The Highest Selling New Zealand Artist is an Aotearoa Music Awards award which is presented annually to the New Zealand artist with the highest sales in the awards period. The awards are presented annually by Recorded Music NZ at the annual New Zealand Music Awards. Nominations are not normally announced in this category. Before 2018, the Highest Selling New Zealand Album and Highest Selling New Zealand Single awards were presented.

== Highest Selling New Zealand Album ==

| Year | Winner | Album | Ref. |
|---|---|---|---|
| 2003 | Bic Runga | Beautiful Collision |  |
| 2004 | Hayley Westenra | Pure |  |
| 2005 | Yulia | Into the West |  |
| 2006 | Fat Freddy's Drop | Based on a True Story |  |
| 2007 | Brooke Fraser | Albertine |  |
| 2008 | Opshop | Second Hand Planet |  |
| 2009 | The Feelers | The Best of: '98–'08 |  |
| 2010 | Gin Wigmore | Holy Smoke |  |
| 2011 | Brooke Fraser | Flags |  |
| 2012 | Six60 | Six60 |  |
| 2013 | Peter Posa | White Rabbit: The Very Best of Peter Posa |  |
| 2014 | Sol3 Mio | Sol3 Mio |  |
| 2015 | Sol3 Mio | Sol3 Mio |  |
| 2016 | Sol3 Mio | On Another Note |  |

- While nominees are not normally announced for this category, in 2015 nominees were included. The non-winning nominees for 2015 were: Broods – Evergreen, Devilskin – We Rise, Lorde – Pure Heroine and Six60 – Six60.

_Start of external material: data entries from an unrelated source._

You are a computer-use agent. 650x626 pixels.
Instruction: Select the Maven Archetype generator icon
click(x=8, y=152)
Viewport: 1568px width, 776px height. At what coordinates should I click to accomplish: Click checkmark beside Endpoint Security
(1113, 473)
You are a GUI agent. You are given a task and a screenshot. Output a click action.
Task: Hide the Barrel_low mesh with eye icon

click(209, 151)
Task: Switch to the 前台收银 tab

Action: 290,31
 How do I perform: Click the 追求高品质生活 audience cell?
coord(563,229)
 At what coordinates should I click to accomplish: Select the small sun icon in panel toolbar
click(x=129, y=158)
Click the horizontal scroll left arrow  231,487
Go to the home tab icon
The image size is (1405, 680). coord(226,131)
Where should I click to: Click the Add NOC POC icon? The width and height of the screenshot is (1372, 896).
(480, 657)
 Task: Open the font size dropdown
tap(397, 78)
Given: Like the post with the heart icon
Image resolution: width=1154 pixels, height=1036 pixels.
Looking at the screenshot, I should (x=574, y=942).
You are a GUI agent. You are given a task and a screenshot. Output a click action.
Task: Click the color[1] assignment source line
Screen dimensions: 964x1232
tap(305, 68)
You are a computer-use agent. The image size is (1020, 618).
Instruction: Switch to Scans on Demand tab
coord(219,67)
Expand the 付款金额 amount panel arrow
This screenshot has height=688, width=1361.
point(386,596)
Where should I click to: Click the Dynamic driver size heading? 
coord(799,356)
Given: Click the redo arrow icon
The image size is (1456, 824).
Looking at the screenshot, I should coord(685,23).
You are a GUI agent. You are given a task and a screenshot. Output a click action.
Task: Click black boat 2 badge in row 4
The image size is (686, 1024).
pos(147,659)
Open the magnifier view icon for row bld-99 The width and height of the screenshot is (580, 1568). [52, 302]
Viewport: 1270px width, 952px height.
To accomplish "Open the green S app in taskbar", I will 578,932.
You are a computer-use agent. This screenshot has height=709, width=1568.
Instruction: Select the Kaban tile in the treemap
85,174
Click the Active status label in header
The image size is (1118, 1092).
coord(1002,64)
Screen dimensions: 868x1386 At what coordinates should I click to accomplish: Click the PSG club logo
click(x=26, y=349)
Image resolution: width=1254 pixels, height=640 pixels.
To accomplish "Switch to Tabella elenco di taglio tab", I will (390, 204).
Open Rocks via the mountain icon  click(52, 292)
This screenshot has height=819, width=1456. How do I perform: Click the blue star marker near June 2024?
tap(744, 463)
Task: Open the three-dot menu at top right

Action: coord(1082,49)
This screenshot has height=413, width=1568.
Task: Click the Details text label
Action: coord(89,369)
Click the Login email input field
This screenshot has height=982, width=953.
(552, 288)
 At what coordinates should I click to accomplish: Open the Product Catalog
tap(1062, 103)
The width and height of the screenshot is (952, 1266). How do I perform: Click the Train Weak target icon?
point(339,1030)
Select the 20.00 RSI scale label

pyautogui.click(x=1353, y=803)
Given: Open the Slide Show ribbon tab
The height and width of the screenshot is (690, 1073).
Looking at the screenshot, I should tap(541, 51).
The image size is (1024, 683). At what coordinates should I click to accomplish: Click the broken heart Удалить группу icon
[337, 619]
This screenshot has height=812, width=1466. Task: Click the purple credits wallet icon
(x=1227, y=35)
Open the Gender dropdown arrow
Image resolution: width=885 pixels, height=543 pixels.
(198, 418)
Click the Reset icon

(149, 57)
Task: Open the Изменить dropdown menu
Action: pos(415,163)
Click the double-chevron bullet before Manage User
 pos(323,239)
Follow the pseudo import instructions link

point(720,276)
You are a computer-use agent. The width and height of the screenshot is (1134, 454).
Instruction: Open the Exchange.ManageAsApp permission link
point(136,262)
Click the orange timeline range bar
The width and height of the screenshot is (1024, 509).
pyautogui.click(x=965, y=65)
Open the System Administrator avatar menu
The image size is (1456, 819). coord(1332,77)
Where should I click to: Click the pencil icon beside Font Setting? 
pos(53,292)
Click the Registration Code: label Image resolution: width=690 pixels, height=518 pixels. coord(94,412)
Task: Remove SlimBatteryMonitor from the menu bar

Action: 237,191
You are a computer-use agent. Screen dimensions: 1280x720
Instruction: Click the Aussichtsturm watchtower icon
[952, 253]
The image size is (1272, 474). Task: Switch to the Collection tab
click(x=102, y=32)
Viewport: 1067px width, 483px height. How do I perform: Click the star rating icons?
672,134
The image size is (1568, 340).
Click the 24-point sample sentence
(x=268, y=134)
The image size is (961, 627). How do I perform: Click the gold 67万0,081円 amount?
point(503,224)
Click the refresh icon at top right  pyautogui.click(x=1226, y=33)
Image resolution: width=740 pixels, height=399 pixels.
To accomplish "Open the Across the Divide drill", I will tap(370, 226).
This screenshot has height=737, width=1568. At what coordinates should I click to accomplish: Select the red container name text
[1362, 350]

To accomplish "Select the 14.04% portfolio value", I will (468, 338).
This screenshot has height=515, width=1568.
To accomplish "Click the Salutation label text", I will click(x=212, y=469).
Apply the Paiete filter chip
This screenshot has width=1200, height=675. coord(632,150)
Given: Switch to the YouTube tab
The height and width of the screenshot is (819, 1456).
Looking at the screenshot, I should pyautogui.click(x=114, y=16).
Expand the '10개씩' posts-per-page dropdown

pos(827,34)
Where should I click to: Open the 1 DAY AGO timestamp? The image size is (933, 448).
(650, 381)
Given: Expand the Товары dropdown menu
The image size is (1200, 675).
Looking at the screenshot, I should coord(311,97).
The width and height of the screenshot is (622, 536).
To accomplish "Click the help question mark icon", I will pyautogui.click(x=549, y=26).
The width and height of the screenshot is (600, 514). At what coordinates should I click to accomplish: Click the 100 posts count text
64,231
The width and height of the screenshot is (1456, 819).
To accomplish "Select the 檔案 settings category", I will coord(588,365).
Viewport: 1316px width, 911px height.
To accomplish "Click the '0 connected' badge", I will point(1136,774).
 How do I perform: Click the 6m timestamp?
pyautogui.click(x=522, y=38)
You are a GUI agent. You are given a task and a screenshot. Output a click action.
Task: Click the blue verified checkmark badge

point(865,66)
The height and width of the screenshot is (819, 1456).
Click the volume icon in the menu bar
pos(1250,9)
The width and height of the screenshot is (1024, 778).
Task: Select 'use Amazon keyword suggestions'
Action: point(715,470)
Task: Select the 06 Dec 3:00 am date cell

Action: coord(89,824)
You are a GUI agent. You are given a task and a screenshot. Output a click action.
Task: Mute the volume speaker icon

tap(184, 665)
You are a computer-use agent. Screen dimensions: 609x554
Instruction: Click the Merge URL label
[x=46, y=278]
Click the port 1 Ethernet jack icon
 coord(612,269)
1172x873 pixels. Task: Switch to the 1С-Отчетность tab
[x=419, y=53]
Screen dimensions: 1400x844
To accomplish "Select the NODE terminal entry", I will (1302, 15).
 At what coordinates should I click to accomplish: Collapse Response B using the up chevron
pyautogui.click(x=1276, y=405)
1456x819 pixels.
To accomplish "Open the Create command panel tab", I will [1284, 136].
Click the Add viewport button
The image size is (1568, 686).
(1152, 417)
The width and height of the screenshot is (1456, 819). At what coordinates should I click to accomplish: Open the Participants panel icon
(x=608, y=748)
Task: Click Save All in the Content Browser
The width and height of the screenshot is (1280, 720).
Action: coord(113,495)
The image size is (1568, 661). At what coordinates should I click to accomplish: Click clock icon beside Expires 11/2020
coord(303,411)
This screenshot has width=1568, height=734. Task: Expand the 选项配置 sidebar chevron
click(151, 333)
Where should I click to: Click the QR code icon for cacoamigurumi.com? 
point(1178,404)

== Highest Selling New Zealand Single ==

| Year | Winner | Album | Ref. |
|---|---|---|---|
| 2003 | Katchafire | "Giddy Up" |  |
| 2004 | Ben Lummis | "They Can't Take That Away" |  |
| 2005 | Dei Hamo | "We Gon' Ride" |  |
| 2006 | Rosita Vai | "All I Ask" |  |
| 2007 | Atlas | "Crawl" |  |
| 2008 | Opshop | "One Day" |  |
| 2009 | Smashproof featuring Gin Wigmore | "Brother" |  |
| 2010 | Stan Walker | "Black Box" |  |
| 2011 | Brooke Fraser | "Something in the Water" |  |
| 2012 | Six60 | "Don't Forget Your Roots" |  |
| 2013 | Flight of the Conchords | "Feel Inside (And Stuff Like That)" |  |
| 2014 | Lorde | "Royals" |  |
| 2015 | Savage and Timmy Trumpet | "Freaks" |  |
| 2016 | Six60 | "White Lines" |  |

- While nominees are not normally announced for this category, in 2015 nominees were included. The non-winning nominees for 2015 were: Broods – "Mother & Father", Lorde – "Yellow Flicker Beat", Six60 – "Special" and Six60 – "So High".